Arbeitsanweisungen |
1. Welchen Durchmesser hat laut Quellenauszug das letzte Notgeld der Provinz Westfalen aus dem Jahr 1924?
2. Prüfe bitte, ob die folgenden Aussagen mit dem Quellenauszug übereinstimmen, und belege jede Antwort mit den entscheidenden Worten daraus: (a) Das Buch umfasst 99 Kapitel. (b) Das Zwei-Euro-Stück hat einen Durchmesser von 30 Millimetern. (c) Das Buch ist im Verlag Nünnerich-Asmus erschienen.

Manching
"Münzen erzählen vom Werden Europas"

Buchpräsentation und Vortrag im Kelten- und Römermuseum Manching - David Biedermann aus Ingolstadt einer der Autoren

17.09.2020 | Stand 23.09.2023, 14:11 Uhr
Münzen vermitteln Botschaften, die weit über ihren reinen Zahlwert hinausgehen. −Foto: Nünnerich-Asmus Verlag & Media/Hans Jürgen Wiehr

Manching - Ein Nennwert von einer Billion Mark, sechs Zentimeter Durchmesser, über 80 Gramm Gewicht und die Bildnisse des springenden Westfalenrosses und des Freiherrn vom Stein: Das letzte Notgeld der Provinz Westfalen aus dem Jahr 1924 hat für eine Münze wahrlich riesige Ausmaße.

Doch nicht nur die Dimensionen sind gewaltig (das Zwei-Euro-Stück hat zum Vergleich 26 Millimeter Durchmesser): Auch der aufgeprägte Wert von einer Billion Mark übersteigt wohl sämtliches Vorstellungsvermögen. Eine Eins mit zwölf Nullen - das ist der höchste Nennwert, der jemals auf einer deutschen Münze geprägt wurde. Dabei sind die vergleichsweise wenigen Exemplare wohl eher als Medaillen (also ohne Zahlungseigenschaft) zu betrachten, wurden sie doch erst nach dem Ende der deutschen Hyperinflation nach dem Ende des Ersten Weltkriegs geprägt - mehr zur Erinnerung.

Das Kapitel über diese Zeit ist nur eines von insgesamt 99 aus dem neu erschienenen Buch "Runde Geschichte - Europa in 99 Münz-Episoden" aus dem Verlag Nünnerich-Asmus. Ein Buch, das die Botschaften entschlüsselt, die uns Münzen über den reinen Zahlwert hinaus senden. Denn die Autoren der einzelnen Kapitel (im genannten Beispiel der Archäologe Stefan Kötz) verstehen es besser als so mancher dicke Geschichtsschmöker, die Infos über Münzenbeispiele mit dem jeweiligen historischen Kontext zu verknüpfen. Auf nur wenigen Seiten erfährt der Leser das Wichtigste über die betreffende Zeit, über Entwicklungen, Wendepunkte und Umbrüche. So wendet sich das Buch nicht nur an Numismatiker und Sammler, die über die vielen Details zu den einzelnen Münzen ihre helle Freude haben werden, sondern auch an Historiker und Geschichtsinteressierte, die diesen Aspekt der Entschlüsselung einer uns Europäern vertrauten Bilder- und Symbolsprache zu schätzen wissen.

Datenauszug |
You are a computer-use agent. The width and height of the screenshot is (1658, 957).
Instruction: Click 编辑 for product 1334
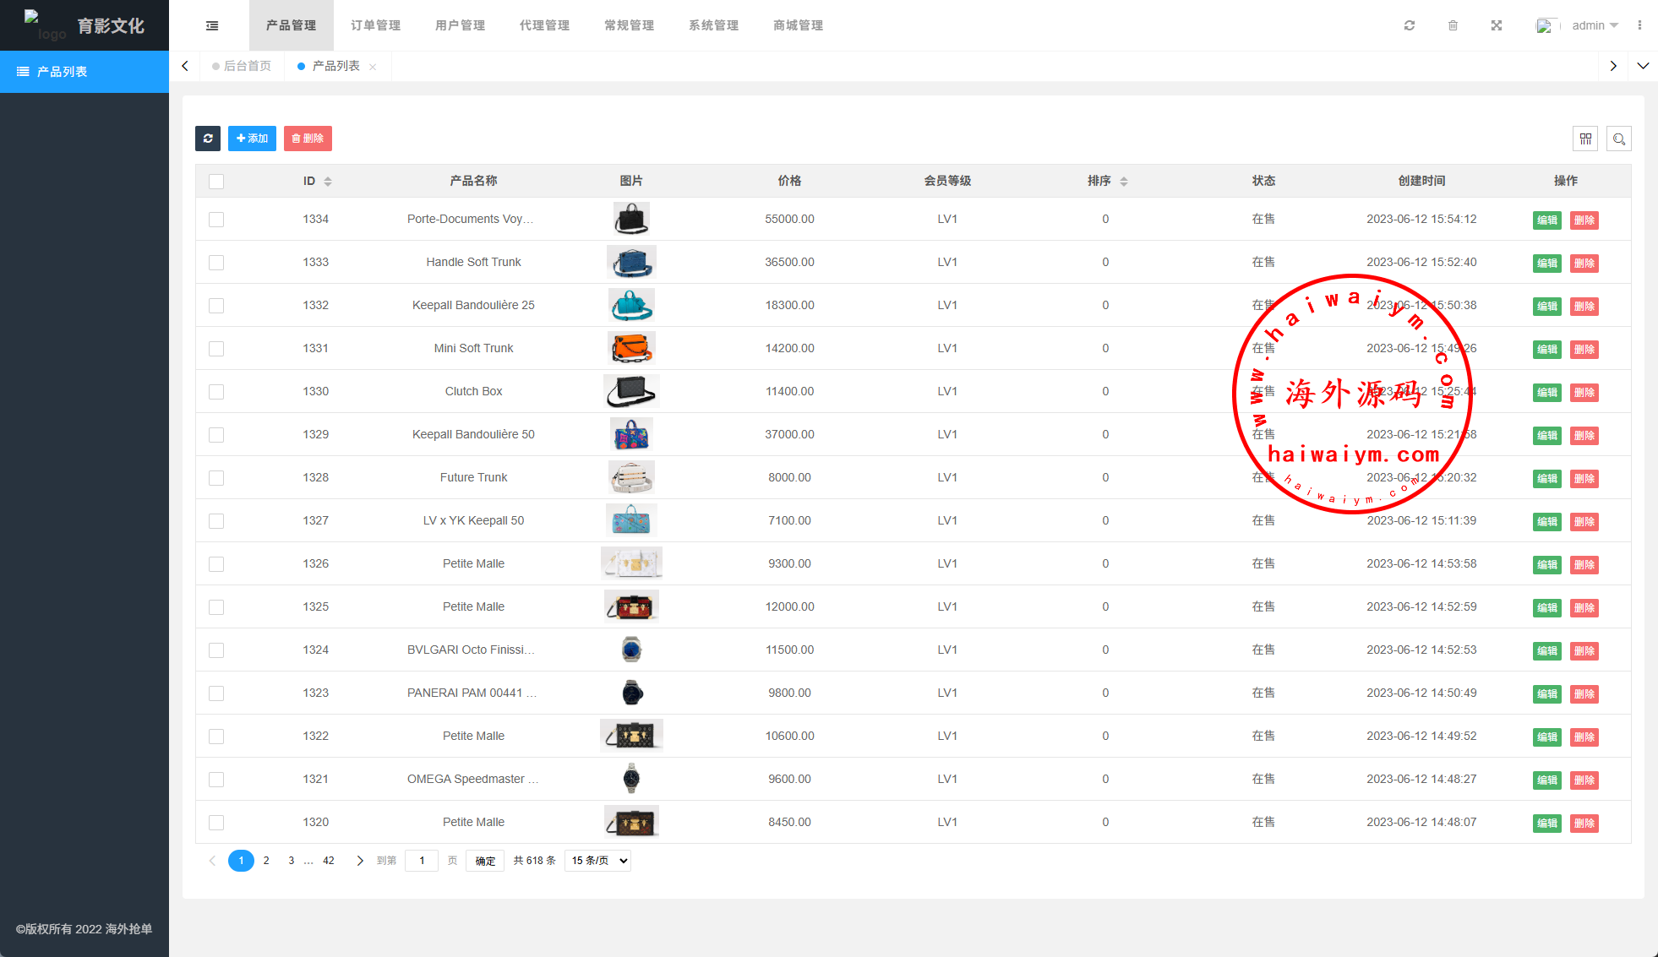1546,220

Lösungen |
1. Sechs Zentimeter.

2.
(a) Ja: „nur eines von insgesamt 99“
(b) Nein: „das Zwei-Euro-Stück hat zum Vergleich 26 Millimeter Durchmesser“
(c) Ja: „aus dem Verlag Nünnerich-Asmus“